The reason I gave (which was accepted) was that the process of creating a proof of concept and iterating on it rapidly is vastly easier in Python (for me) than it is in Go. In essence, it would have taken me at least a week, possibly more, to write the program I ended up with in Golang, but it only took me a day to write it in Python, and, now that I understand the problem and have a working (production-ready) prototype, it would probably only take me another day to rewrite it in Golang.
Also, a large chunk of the functionality in this Python script seems to be libraries - pillow for image processing, but also pytorch and related vision/audio/codec libraries. Even if similar production-ready Rust crates are available (I'm not sure if they are), this kind of thing is something Python excels at and which these modules are already optimized for. Most of the "work" happening here isn't happening in Python, by and large.
Maybe with micro-kernels we'll finally fix this.
Persistent file systems are essentially key-value stores, usually with optimizations for enumerating keys under a namespace (also known as listing the files in a directory). IMO a big problem with POSIX filesystems is the lack of atomicity and lock guarantees when editing a file. This and a complete lack of consistent networked API are the key reasons few treat file systems as KV stores. It's a pity, really.
"Userspace vs not" is a different argument from "consistency vs not" or "atomicity vs not" or "POSIX vs not". Someone still needs to solve that problem. Sure instead of SQLite over POSIX you could implement POSIX over SQLite over raw blocks. But you haven't gained anything meaningful.
> Persistent file systems are essentially key-value stores
I think this is reductive enough to be equivalent to "a key-value store is a thin wrapper over the block abstraction, as it already provides a key-value interface, which is just a thin layer over taking a magnet and pointing it at an offset".
Persistent filesystems can be built over key-value stores. This is especially common in distributed filesystems. But they also circumvent a key-value abstraction entirely.
> IMO a big problem with POSIX filesystems is the lack of atomicity
Atomicity requires write-ahead logging + flushing a cache. I fail to see why this needs to be mandatory, when it can be effectively implemented at a higher layer.
> This and a complete lack of consistent networked API
A consistent networked API would require you to hit the metadata server for every operation. No caching. Your system would grind to a halt.
Finally, nothing in the POSIX spec prohibits an atomic filesystem or consistency guarantees. It is just that no one wants to implement these things that way because it overprovisions for one property at the expense of others.
This was an attempt to possibly explain the microkernel point GP made, which only really matters below the FS.
> I think this is reductive enough to be equivalent to "a key-value store is a thin wrapper over the block abstraction, as it already provides a key-value interface, which is just a thin layer over taking a magnet and pointing it at an offset".
I disagree with this premise.

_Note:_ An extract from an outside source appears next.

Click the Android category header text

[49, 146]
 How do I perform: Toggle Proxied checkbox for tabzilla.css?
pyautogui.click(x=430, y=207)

Key-value stores are an API, not an abstraction over block storage (though many are or can be configured to be so). File systems are essentially a superset of a KV API with a multitude of "backing stores". Saying KV stores are always backed by blocks is overly reductive, no?

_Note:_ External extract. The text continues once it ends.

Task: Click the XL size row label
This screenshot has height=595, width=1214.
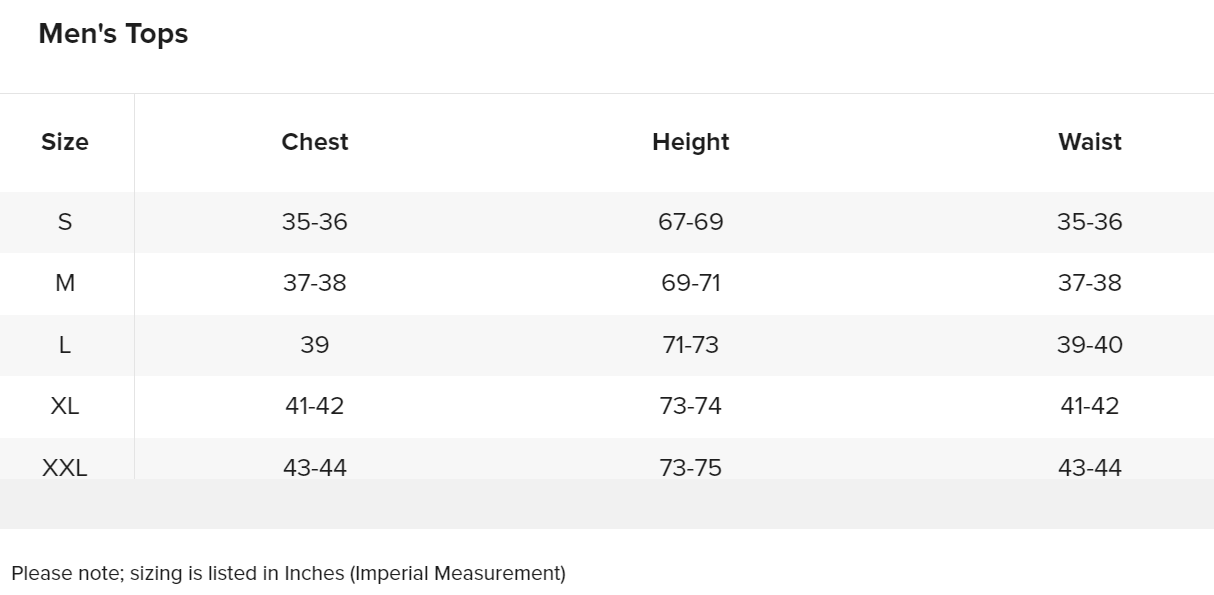Action: 65,406
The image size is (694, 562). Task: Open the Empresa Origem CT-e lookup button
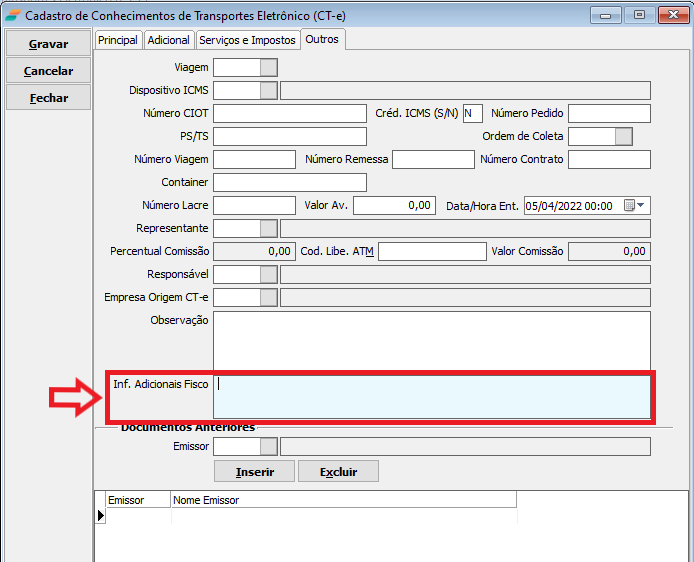tap(268, 297)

> Atomicity requires write-ahead logging + flushing a cache. I fail to see why this needs to be mandatory, when it can be effectively implemented at a higher layer.
You're confusing durability for atomicity. You don't need a log to implement atomicity, you just need a way to lock one or more entities (whatever the unit of atomic updates are). A CoW filesystem in direct mode (zero page caching) would need neither but could still support atomic updates to file (names).
> A consistent networked API would require you to hit the metadata server for every operation. No caching. Your system would grind to a halt.
Sorry, I don't mean consistent in the ACID context, I mean consistent in the loosely defined API shape context. Think NFS or 9P.
I also disagree with this to some degree: pipelined operations would certainly still be possible and performant but would be rather clunky. End-to-end latency for get->update-write, the common mode of operation, would be pretty awful.
> Finally, nothing in the POSIX spec prohibits an atomic filesystem or consistency guarantees. It is just that no one wants to implement these things that way because it overprovisions for one property at the expense of others.
I didn't say it did, but it doesn't require it which means it effectively doesn't exist as far as the users of FS APIs are concerned. Rename operations are the only API that atomicity is required by POSIX. However without a CAS-like operation you can't safely implement a lock without several extra syscalls.
The safest way to put the FS on a level-playing field with other interfaces is to make the kernel not know about, just as it doesn't know about, say, SQL.
Would you store all your ~/ in something like SQLite database?
Actually yeah that sounds pretty good.
For Desktop/Finder/Explorer you'd just need a nice UI.
Searching Documents/projects/etc would be the same just maybe faster?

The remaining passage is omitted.